# Grumpy broody hen



## englishchick (Aug 17, 2012)

Hi All,

I have a RIR who has been fine until a few days ago. She lives with another four hens, 4 of which are ex battery.

I think she has become broody spending a lot of time sitting in the nest box. I go into it to move her and she fluffs her feathers up and gets annoyed. When I do get her out she goes and gets something to eat and drink and keeps fluffing her feathers out and the ex batts have a go at her. She then goes into the nesting box again.

Its caused abit of a rift in my once harmonious little flock and I was wondering how long this is going to go on for and can I do anything to snap her out of this behaviour??

I was wondering at first if she was ill but I am pretty sure its just her going into a real broody state...she seems abit agitated and this is something I have not seen in her before...

Any advice welcome...

EC X


----------



## Energyvet (Jul 25, 2012)

Yup! Sounds broody. Mine would scream at me. Lol. Talk about PMS!!!! I'd opt to let her sit if you will. Others have suggested bathing in cool water to stop the hormones and bring her back to herself.


----------



## Roslyn (Jun 21, 2012)

Keep moving her away from the nest, and if the others are picking on her to try to "talk" her out of her condition, I would make a separate area where she can hang out, but not get picked on, but not sit on a nest.

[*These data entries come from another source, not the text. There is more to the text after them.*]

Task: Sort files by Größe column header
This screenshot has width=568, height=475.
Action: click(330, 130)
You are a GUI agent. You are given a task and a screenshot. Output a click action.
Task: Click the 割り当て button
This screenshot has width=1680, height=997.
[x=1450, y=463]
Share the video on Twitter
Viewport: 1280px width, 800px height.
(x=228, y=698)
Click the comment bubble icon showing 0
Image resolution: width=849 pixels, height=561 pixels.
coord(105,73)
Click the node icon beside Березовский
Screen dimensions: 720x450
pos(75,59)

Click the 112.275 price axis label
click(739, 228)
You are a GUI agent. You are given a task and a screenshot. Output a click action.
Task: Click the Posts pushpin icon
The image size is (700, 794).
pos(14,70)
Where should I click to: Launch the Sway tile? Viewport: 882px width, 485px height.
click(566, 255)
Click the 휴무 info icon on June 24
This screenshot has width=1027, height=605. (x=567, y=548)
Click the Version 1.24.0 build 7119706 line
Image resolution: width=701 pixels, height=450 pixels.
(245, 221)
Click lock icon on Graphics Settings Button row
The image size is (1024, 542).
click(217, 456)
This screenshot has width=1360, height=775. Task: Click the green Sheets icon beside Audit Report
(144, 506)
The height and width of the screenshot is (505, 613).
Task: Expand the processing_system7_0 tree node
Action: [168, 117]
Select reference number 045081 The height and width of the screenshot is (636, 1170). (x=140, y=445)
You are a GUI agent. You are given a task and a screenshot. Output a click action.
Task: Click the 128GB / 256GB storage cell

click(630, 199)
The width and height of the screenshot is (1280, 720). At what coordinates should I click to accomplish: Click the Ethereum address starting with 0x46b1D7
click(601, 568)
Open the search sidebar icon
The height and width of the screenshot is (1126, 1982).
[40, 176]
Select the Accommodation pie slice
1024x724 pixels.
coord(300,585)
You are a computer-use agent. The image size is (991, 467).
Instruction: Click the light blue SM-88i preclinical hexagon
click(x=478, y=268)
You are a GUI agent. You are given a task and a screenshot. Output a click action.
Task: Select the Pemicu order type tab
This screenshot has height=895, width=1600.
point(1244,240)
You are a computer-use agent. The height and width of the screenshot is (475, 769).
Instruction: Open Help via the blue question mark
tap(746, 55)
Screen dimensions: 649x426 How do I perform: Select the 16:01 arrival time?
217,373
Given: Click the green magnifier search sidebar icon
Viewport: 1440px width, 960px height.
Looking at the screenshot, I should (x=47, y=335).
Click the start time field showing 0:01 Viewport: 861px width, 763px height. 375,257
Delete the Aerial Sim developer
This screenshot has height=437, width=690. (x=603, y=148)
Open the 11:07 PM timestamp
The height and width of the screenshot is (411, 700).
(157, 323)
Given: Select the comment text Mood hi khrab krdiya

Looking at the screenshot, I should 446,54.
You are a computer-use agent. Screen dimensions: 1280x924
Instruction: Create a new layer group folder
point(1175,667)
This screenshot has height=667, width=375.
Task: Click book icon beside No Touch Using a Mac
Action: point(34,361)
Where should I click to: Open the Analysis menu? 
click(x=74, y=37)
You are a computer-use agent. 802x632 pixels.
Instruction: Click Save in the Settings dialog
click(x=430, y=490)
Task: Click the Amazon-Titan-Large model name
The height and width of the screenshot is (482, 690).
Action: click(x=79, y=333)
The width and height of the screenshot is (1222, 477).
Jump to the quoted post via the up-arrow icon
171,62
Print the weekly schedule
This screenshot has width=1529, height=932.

I had a hen act "motherly" for a few days. I was sitting on my porch, having a morning cup of tea and watching the Pug do his business. I heard the unmistakable sounds of a mama talking to her peeps. Okay......I got up and started looking when my Big Red rooster started to woo the hen, she was standing facing a corner "calling" her peeps. Well. When the rooster approached she turned and fluffed up into a HUGE ball and ran at him screaming and screaming. The look on his face, his head shot up and he ran for his life across the yard.

Me? I had a huge belly laugh and I yelled at him "That will teach you to mess with a hormonal woman!!!"

She did this for a few days off and on, now she has moved on with her life. It's weird she has never shown any broody signs for the past *4 years*!

Good Luck!


----------